Pourtant avec « Vicarious » et « Jambi », l’album débute de la même manière que son prédécesseur : mêmes structures, mêmes riffs. Tool a en fait trouvé son style et en explore toutes les facettes, un peu comme Robert Fripp avec King Crimson depuis Larks’ Tongues in Aspic. Le disque prend dès lors des tournures très progressives avec les deux longues suites « Wings for Marie / 10’000 Days » et « Lipan Conjuring / Lost Keys / Rosetta Stoned ». La progression de « 10,000 Days » est un modèle du genre. Ce morceau, écrit en l’hommage à la mère de Meynard, décrit la lente et sombre fin de sa vie (dix mille jours soit 27 ans) depuis l’attaque qui l’a paralysée jusqu’à son décès. L’ombre de la mère du chanteur plane sur tout l’album. Dans le très planant « Lost Keys », Tool se prend pour Oceansize, avec des ambiances que n’aurait pas reniées le groupe de Manchester. « Lost Keys » sert d’intro à l’imposant « Rosetta Stoned », mouvant et émouvant morceau progressif de très haute volée. A l’opposé du début de l’album, les morceaux qui le clôturent, « Intension » et « Right in Two », sont à la fois plus calmes, planants et plus expérimentaux et valent largement le détour : « Intension » par son côté electro et « Right in Two » par ses inflexions tribales dans sa seconde partie. Les bruitages finaux (« Viginti Tres ») sont par contre totalement inutiles.

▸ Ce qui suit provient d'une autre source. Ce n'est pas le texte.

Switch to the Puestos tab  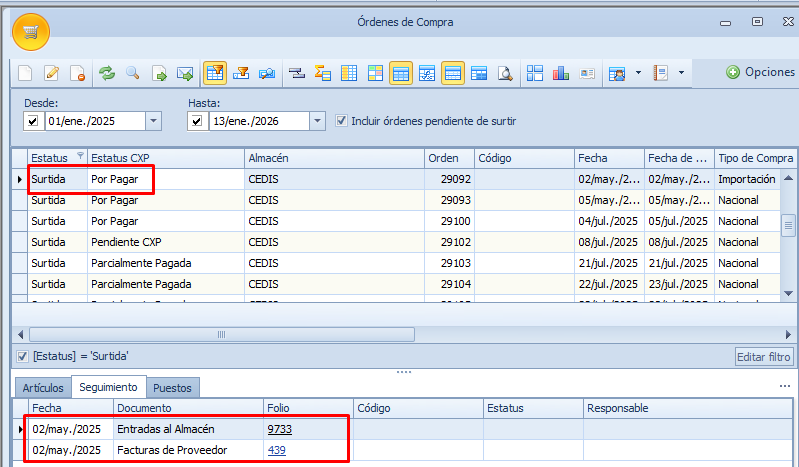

Assumant et assurant à merveille sont rôle de leader d’une certaine forme d’art-metal, Tool, s’il ne surprend pas vraiment, utilise magnifiquement les outils qui font sa force depuis une dizaine d’années. Les fondements sombres, torturés et si particuliers de la musique du groupe sont encore une fois superbement relevés par un packaging très original : des lunettes spéciales permettent de visualiser en 3D les pages du livret. En définitive, Tool vient peut-être de sortir l’album de l’année. Peu importe en fait, ne boudons tout simplement pas le plaisir à écouter le nouvel et excellent album des Californiens.